Deixo Valencia e tudo o que aqui tinha, mas também já deixei Lisboa, com todos os que amo aí e não fui mais infeliz por isso.
Estão tomadas as decisões e há que viver a vida assim, sem olhar para trás, sem medo de errar. Dos maiores erros da humanidade surgiram as melhores descobertas.
Vou partir para uma nova descoberta... Desejem-me boa sorte.
Amanhã dia 2 de Julho vou de viagem com a Ceci e uma amiga.
Começamos em Barcelona e vamos de carro por todo o norte de Espanha.
dia 16 volto a esse cantinho à beira-mar plantado.É o regresso à pátria com a sensação do dever cumprido. Não estarão no aeroporto as mais altas individualidades do país, tais como José Engodo Sócrates e o presidente da Republica Anulado Cavaco Silva, mas estará alguém esperando a minha chegada para me levar a casa.
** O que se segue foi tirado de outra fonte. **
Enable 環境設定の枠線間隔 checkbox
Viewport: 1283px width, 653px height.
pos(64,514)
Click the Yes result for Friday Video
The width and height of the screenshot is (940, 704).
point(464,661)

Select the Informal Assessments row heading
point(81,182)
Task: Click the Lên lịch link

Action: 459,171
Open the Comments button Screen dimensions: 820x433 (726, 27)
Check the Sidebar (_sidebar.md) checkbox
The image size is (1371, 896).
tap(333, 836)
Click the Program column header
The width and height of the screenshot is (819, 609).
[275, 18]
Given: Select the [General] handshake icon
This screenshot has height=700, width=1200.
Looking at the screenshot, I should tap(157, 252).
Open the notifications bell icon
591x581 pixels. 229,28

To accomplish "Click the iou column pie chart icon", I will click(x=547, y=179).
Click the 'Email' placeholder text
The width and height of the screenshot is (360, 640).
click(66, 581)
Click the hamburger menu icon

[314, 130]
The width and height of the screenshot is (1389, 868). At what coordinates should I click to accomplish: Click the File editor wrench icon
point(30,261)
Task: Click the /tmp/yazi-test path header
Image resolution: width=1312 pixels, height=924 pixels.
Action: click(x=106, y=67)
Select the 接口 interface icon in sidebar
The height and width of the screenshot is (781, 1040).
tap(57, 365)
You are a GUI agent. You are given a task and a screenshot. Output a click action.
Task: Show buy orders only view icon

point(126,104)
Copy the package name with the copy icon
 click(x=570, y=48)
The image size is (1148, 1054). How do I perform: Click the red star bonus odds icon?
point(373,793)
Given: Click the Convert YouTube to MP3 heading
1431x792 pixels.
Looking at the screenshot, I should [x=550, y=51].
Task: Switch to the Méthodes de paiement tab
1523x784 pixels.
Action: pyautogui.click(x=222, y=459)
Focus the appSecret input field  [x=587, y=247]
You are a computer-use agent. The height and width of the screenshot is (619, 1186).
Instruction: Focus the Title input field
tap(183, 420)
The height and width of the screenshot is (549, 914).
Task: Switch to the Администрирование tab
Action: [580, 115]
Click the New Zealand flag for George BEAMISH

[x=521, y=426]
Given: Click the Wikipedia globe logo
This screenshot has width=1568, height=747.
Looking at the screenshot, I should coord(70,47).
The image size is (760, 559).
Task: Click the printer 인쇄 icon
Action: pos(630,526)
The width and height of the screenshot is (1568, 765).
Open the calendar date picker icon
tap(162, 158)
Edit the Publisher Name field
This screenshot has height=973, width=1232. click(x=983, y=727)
Vim para Valencia por amor e o amor durou 10 meses (nada mau). Uma boa experiência cheia de encontros e desencontros, de momentos de grande felicidade e de grande infelicidade. De novos amigos, de solidão, de descoberta e de desencanto.
Basicamente podemos sempre dizer que estivemos aqui e ali, mas a verdade é que nada te marca profundamente se não vives as coisas com intensidade e com vontade de viver-las.
Não me arrependo nada desta aventura, creio que a Valencia não voltarei para viver, mas deixo aqui bons amigos que voltarei a visitar.
A pergunta que se segue, é fácil. Onde vou parar dentro de uns meses? A que país emigrar em seguida. Espanha é uma tentação, Inglaterra, Alemanha e por fim Austrália são todos destinos que estão na lista. Mas a vida é uma caixinha de surpresas e não se fecha a porta a nada.